DATA EXCERPTS:
....
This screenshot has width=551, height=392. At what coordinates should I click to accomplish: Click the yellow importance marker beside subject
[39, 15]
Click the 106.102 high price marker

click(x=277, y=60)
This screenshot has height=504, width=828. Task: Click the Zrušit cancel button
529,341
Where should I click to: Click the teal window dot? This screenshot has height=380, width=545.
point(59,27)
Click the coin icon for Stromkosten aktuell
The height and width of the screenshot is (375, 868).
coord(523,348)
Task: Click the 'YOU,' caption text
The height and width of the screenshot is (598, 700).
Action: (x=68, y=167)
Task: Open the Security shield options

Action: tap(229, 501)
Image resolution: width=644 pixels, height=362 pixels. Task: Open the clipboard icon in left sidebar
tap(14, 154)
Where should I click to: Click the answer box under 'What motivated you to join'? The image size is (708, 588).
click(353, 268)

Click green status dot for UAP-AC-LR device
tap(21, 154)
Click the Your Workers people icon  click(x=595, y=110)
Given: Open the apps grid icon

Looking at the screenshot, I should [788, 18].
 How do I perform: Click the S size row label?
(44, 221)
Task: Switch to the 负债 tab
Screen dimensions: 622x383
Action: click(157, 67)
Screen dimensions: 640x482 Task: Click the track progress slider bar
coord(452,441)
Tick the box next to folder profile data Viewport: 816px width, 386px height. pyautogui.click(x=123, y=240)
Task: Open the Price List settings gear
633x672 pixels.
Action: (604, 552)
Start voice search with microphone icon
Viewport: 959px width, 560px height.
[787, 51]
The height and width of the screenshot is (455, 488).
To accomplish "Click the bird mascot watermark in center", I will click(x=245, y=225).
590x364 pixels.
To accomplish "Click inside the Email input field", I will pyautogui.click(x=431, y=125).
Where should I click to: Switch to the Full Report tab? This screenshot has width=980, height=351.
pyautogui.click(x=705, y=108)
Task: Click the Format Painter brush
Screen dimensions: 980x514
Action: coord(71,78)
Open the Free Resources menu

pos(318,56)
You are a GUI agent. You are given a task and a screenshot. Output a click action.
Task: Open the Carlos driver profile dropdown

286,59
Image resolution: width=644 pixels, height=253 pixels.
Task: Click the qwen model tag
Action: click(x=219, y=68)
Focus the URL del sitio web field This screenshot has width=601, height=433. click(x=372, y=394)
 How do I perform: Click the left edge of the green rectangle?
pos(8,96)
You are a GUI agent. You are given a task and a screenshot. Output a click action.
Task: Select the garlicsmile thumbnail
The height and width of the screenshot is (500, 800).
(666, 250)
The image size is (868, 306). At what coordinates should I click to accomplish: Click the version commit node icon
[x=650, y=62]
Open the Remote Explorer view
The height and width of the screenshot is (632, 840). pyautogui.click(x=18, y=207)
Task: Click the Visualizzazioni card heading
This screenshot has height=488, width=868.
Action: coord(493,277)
....
TASK BRIEF: Which of the lines above carry the string "will"? Copy every one.

REPLY TO THE TASK:
To accomplish "Click the bird mascot watermark in center", I will click(x=245, y=225).
To accomplish "Click inside the Email input field", I will pyautogui.click(x=431, y=125).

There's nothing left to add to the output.